There are countless questions and emotions GCs strive to help patients identify and manage during their brief encounters—self-disclosure, family dynamics, cross-cultural issues, suicidal ideation.
Then there are the self-reflective, GC-centric matters: empathy, boundaries, burden of work, ethical issues, for instance. “It’s burgeoned into this professional development, well-being group,” Snyder said.
“We talk a lot about our clinical roles,” said Sapp. “NIH exists to generate research that benefits populations...We discuss how to balance [having] meaningful clinical interactions with individual patients and families while also realizing we’re part of teams. We have our own distinct research interests though the goal is not just for the individual to benefit, but the whole population.”
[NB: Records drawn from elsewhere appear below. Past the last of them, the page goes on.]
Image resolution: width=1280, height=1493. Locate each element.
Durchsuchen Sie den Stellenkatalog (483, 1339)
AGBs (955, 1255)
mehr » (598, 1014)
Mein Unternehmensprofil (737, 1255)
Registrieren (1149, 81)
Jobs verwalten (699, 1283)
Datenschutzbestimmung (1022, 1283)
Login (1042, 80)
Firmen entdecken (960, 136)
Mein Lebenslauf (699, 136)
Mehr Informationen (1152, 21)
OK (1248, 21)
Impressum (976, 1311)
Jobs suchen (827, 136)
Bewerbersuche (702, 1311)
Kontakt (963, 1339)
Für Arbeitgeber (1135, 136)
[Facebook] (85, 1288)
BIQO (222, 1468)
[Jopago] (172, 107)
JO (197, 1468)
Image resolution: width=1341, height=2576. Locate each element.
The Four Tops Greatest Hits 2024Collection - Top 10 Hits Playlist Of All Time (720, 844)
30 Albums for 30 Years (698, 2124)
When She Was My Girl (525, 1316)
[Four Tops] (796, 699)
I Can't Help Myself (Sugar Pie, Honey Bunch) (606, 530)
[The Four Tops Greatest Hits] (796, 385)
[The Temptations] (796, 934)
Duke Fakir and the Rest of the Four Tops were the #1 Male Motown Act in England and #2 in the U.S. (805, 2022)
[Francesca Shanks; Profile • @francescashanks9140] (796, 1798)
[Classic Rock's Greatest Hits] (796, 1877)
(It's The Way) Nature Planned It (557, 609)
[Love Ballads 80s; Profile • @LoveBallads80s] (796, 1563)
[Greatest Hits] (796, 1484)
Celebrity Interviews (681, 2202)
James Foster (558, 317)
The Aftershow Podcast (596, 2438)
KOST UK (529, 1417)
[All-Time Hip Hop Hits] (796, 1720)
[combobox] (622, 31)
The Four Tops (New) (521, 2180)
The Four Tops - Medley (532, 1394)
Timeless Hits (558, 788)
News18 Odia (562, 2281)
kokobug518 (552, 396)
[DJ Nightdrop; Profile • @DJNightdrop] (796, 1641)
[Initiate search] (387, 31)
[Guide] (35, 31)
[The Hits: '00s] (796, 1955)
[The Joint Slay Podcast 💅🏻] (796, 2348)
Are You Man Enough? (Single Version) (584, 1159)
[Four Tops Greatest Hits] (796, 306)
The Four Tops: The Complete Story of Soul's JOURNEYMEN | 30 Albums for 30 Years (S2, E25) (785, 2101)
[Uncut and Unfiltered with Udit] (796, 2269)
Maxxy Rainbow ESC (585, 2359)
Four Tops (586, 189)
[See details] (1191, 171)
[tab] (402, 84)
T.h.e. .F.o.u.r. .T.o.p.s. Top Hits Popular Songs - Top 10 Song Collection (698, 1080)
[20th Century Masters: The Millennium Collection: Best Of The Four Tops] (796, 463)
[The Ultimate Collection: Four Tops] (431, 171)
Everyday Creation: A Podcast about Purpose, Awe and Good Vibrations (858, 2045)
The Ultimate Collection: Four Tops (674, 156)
The GCs group kept gathering through the Covid-19 pandemic though, like everyone else, pivoted to virtual meetings.
“I think [the group] became an even more valuable outlet during the pandemic,” said Sapp, “because we had different things to process. Our relationships with our patients differed…we were encountering a new set of challenges.”
Continuing to meet, added Snyder, “was a powerful way to give people a sense of connection and community, reduce isolation, acknowledge a shared experience and manage through the uncertainty as a group, when we couldn’t see each other in person.”
As the GCs come together in the now hybrid environment and work with people who have rare, difficult-to-treat disorders, the hope is always for breakthroughs, and NIH is getting closer to that goal.
“In the last few years,” said Sapp, “we’re starting to see people who are in therapeutic trials, which reflects the degree to which genomics has started to make inroads into therapeutic options, and why NIH is such an incredible place to see these patients.”
The GCs and their NIH colleagues are laying the groundwork for these trials. Sapp is working on a phase 2 trial for a 1-in-10-million disorder; Sloan is working on a gene therapy trial for patients with a life-threatening metabolic disorder.
“We can be even better cheerleaders for the Clinical Center if we not only help our patients adapt better to their medical circumstances, but also bring the same kind of compassion to ourselves and our colleagues,” said Sapp. “We can do work here we can’t do anywhere else, and this group of dedicated GCs helps facilitate those efforts.”